Domenico "Mimmo" Jodice (29 March 1934 – 27 October 2025) was an Italian photographer. He was a professor at the Accademia di Belle Arti di Napoli from 1970 to 1996.

==Life and career==
Jodice was born in Naples on 29 March 1934. From the 1960s on Jodice worked with many artists of various styles like Pop art, Arte Povera or Fluxus. As a documentary photographer of conceptual art Jodice made photographs of artists, e.g. Andy Warhol, Joseph Beuys, and Robert Rauschenberg. Later he focussed on landscape, and sceneries. In that field Jodice became one of the significant Italian photographers. Jodice dealt mainly with Italian landscapes and cities, using exclusively black-and-white films. Jodice worked on the concept of time, connecting the old and the new, such as run-down monuments and views of modern cities. An example is the series LOST IN SEEING. Dreams and Visions of Italy, whose effect is described by the essayist Alessandro Mauro as follows: "In Jodice’s work silence takes over places and the photographs become metaphysical visions, an interweaving of the signs of the past as they return to inhabit the present". Very well known are the views on Jodice's home town Naples, for example the series Naples: une archéologie future.

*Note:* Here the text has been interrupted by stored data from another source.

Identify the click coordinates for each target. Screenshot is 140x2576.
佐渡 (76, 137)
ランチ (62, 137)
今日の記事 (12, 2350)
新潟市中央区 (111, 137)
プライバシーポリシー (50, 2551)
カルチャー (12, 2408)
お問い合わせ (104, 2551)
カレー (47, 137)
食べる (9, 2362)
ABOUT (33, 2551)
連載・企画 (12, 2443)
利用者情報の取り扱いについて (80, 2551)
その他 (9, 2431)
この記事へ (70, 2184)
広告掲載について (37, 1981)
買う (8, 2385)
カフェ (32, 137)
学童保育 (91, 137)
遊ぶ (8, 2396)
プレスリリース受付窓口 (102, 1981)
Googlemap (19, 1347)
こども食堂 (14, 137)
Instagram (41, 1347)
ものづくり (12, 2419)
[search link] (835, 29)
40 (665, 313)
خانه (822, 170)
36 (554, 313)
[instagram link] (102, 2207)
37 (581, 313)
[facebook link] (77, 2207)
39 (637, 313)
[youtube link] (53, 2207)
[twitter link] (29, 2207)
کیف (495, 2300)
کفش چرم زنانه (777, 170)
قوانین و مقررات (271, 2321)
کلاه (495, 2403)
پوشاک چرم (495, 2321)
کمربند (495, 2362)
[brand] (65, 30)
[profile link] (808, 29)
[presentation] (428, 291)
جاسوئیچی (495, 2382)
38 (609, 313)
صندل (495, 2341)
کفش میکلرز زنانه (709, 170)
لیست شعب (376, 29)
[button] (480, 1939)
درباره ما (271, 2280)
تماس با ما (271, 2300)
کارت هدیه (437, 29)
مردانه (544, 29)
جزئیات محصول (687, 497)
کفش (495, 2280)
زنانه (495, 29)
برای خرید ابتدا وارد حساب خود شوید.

Jodice died on 27 October 2025, at the age of 91.

==Exhibitions==
Among many exhibitions worldwide, Jodice's works are exhibited at the Aperture Foundation in New York, the Philadelphia Museum of Art, the San Francisco Museum of Modern Art, the Maison Européenne de la Photographie in Paris, and the Museo d'Arte Contemporanea in Turin.

==Awards==
Jodice won the Feltrinelli Prize (photography) in 2003.